_Given task_
In the records below, swap "screenshot" for "screen image" in the lines starting with the one containing "You are a GUI" and going on through the one containing "Open the Rich", and give back only those lines with nothing else altered.

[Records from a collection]
☆ ☆ ☆ ☆ ☆

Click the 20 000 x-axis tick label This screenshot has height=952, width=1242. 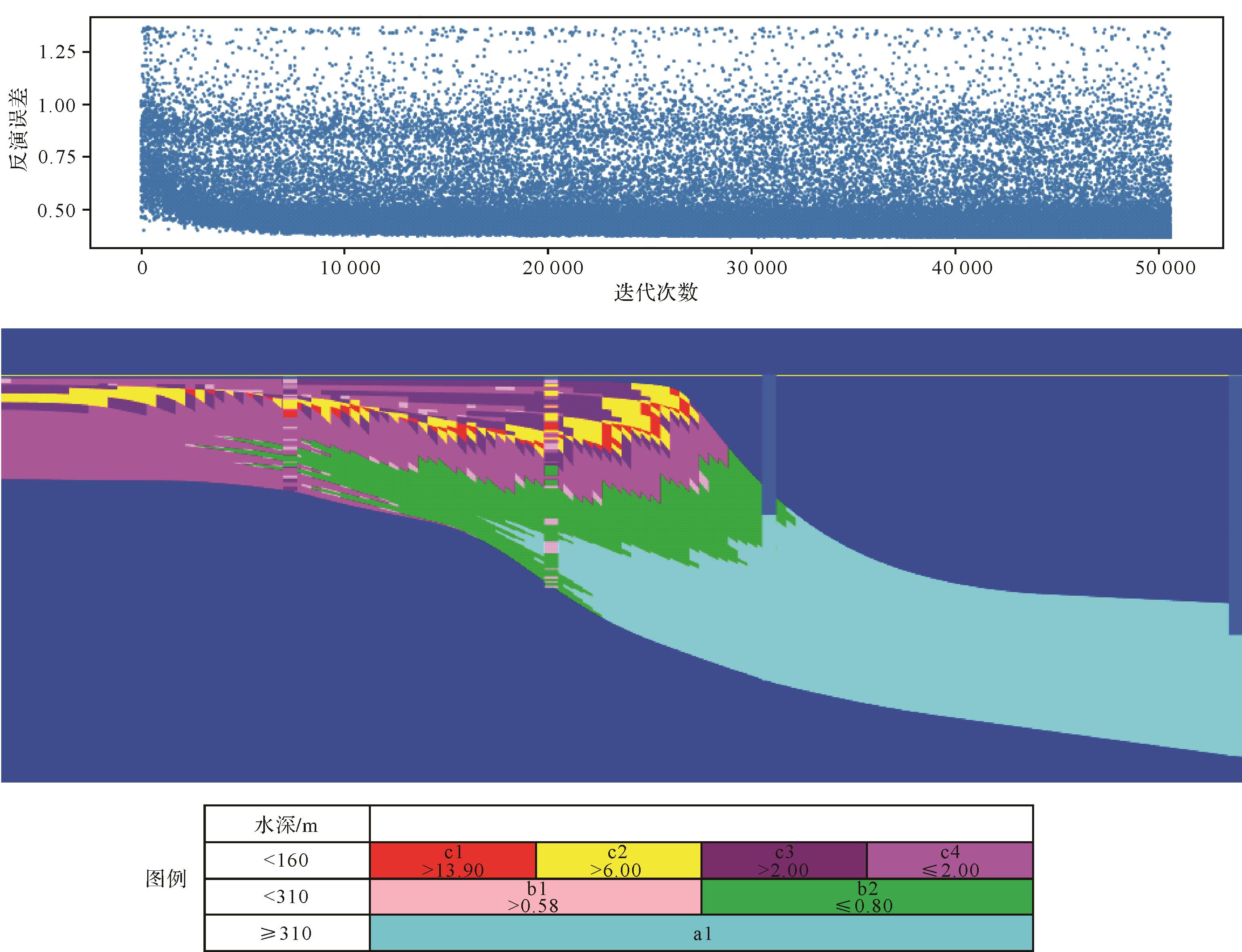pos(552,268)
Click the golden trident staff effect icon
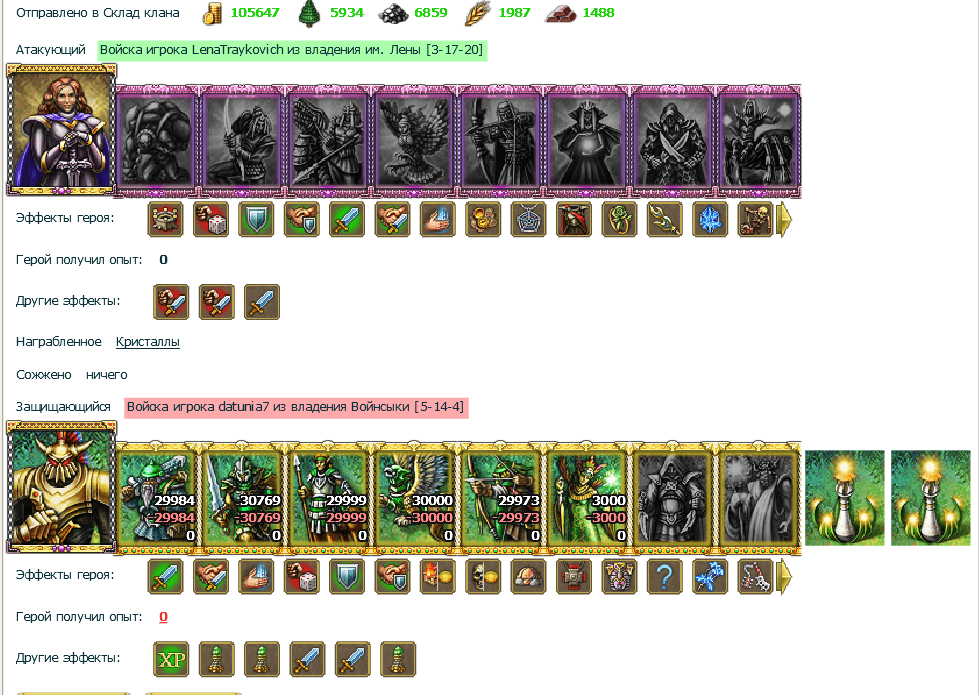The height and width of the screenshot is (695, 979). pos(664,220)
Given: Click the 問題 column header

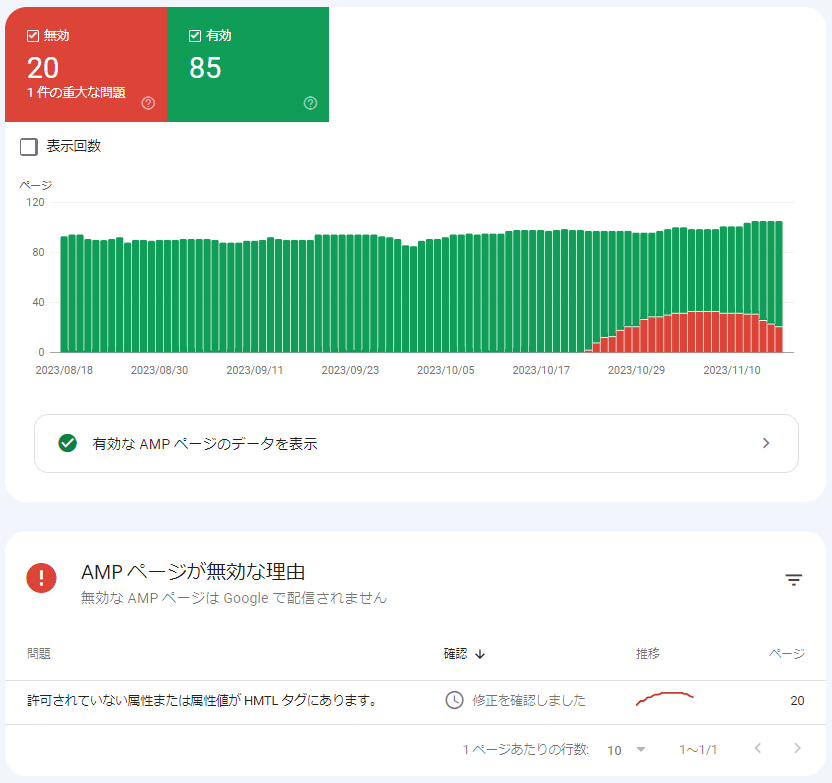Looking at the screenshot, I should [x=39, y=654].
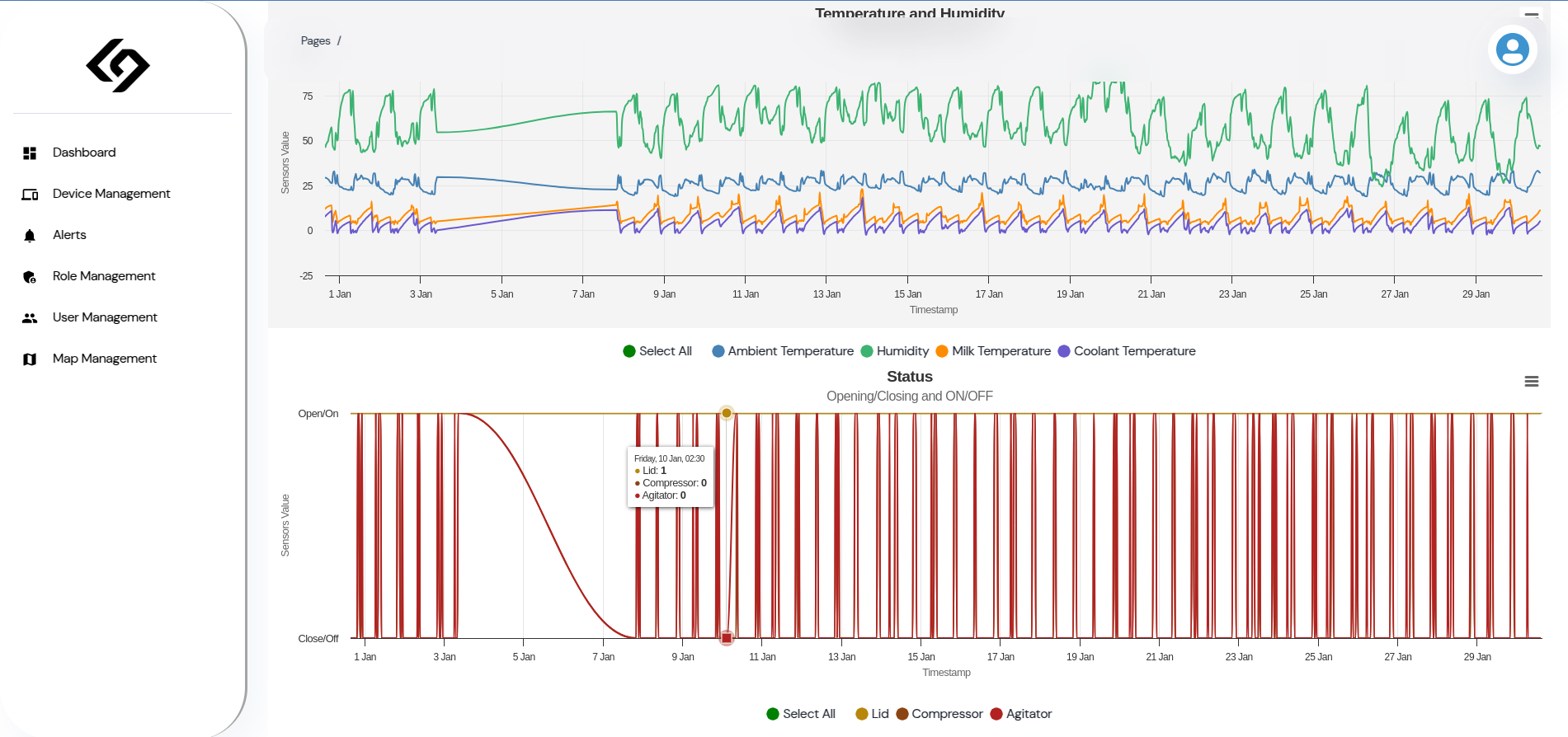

☆ ☆ ☆ ☆ ☆

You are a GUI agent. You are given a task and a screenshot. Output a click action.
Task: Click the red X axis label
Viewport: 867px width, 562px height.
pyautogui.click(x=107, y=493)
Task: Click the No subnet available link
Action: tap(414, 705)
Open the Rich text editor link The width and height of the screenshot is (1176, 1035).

☆ ☆ ☆ ☆ ☆

_Task result_
You are a GUI agent. You are given a task and a screen image. Output a click action.
Task: Click the red X axis label
Viewport: 867px width, 562px height.
pyautogui.click(x=107, y=493)
Task: Click the No subnet available link
Action: tap(414, 705)
Open the Rich text editor link The width and height of the screen image is (1176, 1035).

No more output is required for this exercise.